According to the Partnership for Public Service, federal workers accounted for 1.1% of the American population in 1967. They now account for about .06%. These statistics show current employees are serving more people with less staff.
The layoffs currently happening throughout many agencies will have little to no effect on reducing the United States budget. It does mean that any new employee in training that are now gone and most likely lost to future hire is going to cost the government twice as much to replace and retrain when the current, older employees are gone.
These are employees who are critical to maintaining our infrastructure from transportation to nuclear safety and their replacements cannot be expected to do their jobs safely and efficiently without adequate education and long-term training.
I also think to focus on Social Security and calling it a “Ponzi Scheme” is wrong. I have paid into Social Security every year since I was 16 years old. My employer also paid into the program on my behalf to which I am grateful.
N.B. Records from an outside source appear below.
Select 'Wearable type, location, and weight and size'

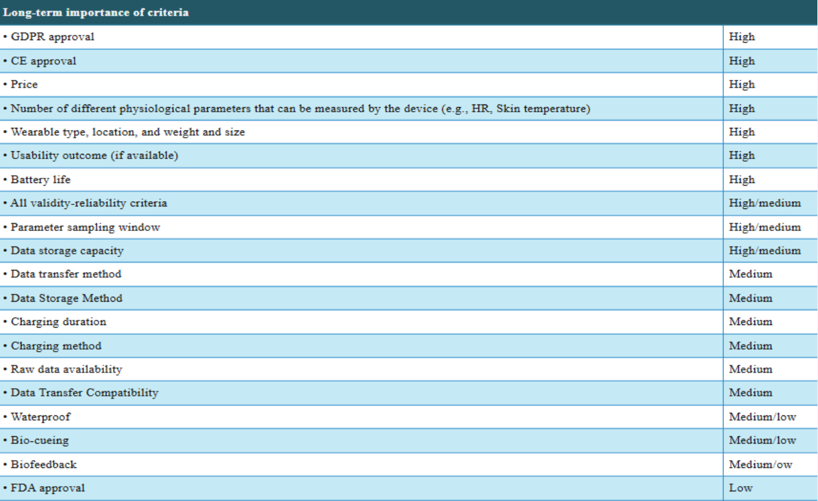[127, 132]
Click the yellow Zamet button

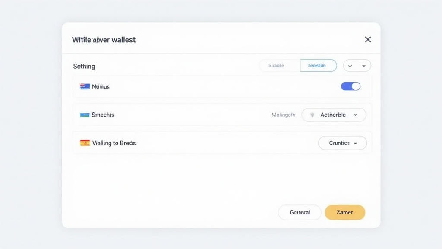pos(344,212)
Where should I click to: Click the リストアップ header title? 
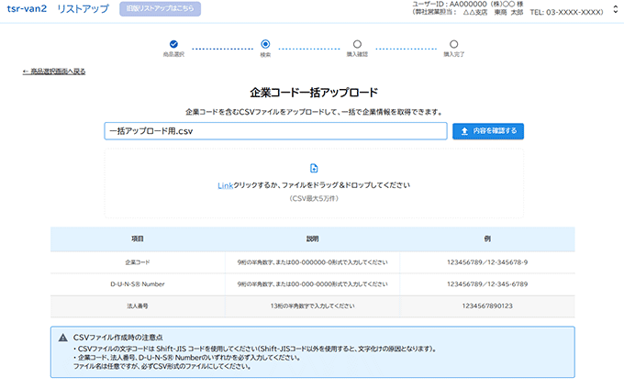pyautogui.click(x=82, y=8)
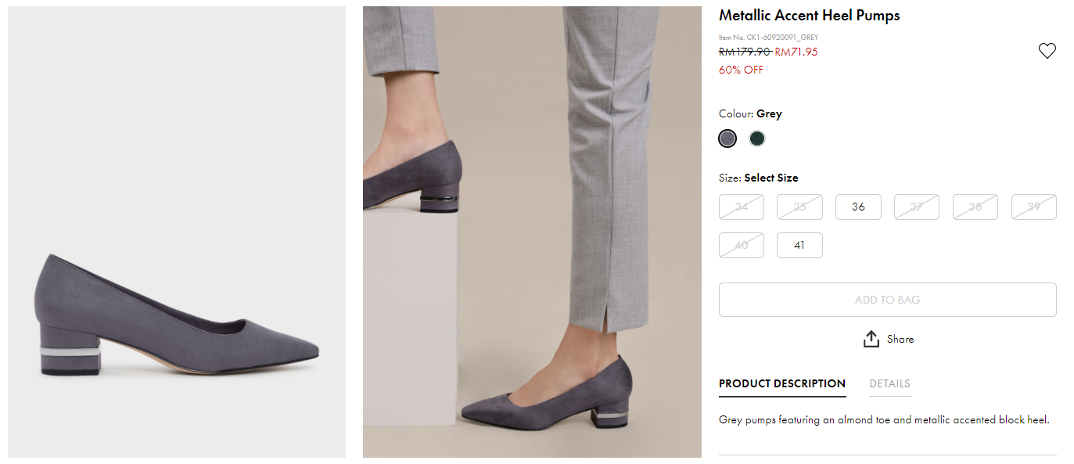Open the Product Description tab
This screenshot has height=464, width=1074.
tap(781, 383)
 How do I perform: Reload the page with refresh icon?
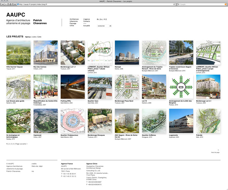pos(174,4)
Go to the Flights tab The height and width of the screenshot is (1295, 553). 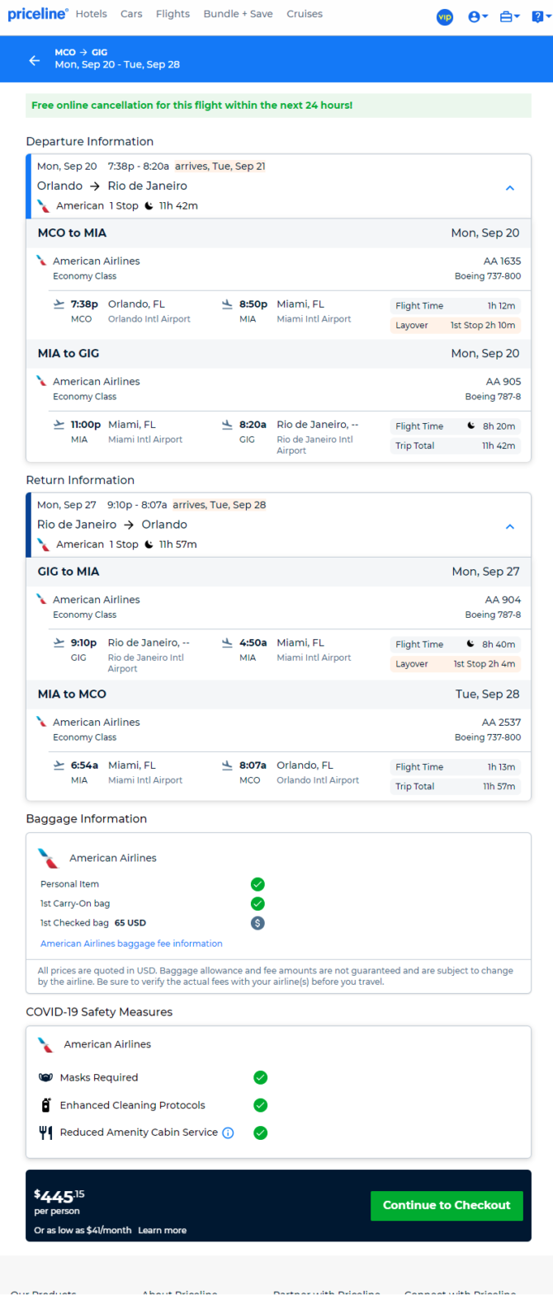pos(173,14)
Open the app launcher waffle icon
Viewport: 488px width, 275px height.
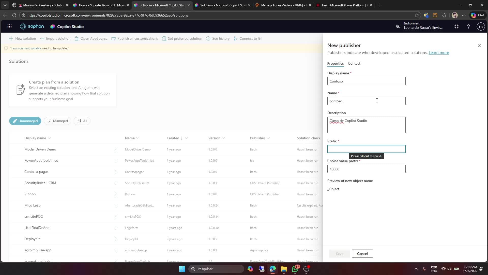(9, 26)
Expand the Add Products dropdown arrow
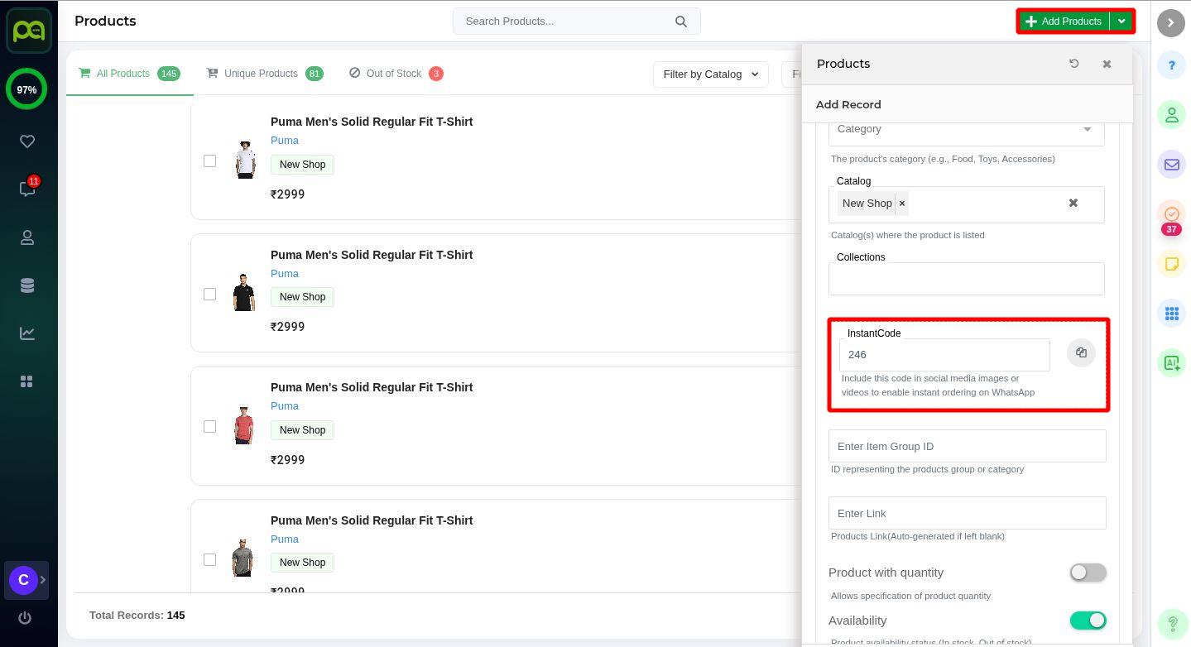Image resolution: width=1191 pixels, height=647 pixels. coord(1121,22)
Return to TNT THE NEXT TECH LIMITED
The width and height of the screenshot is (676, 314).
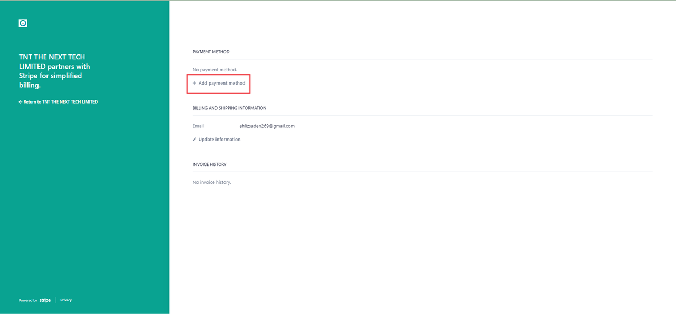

It is not an entitlement, it was an investment to ensure when I reached retirement age that I would have funds to stay housed, fed and afford healthcare. To try to privatize it and put it in the hands of Wall Street is ludicrous. Look what is happening to my small 401k in this current environment.
Where we should be focusing on reductions to our budget is in our contracts. Over the next few years, Musk’s companies alone will continue to hold 52 active federal contracts totaling an additional $11.8 billion, with the majority of the financing coming from the DoD and NASA. I agree we should be able to defend ourselves and I am not against exploring space but the Department of Defense cannot even pass or refuses to pass an oversight audit. We do not even know who has contracts and for what, this is where I would start.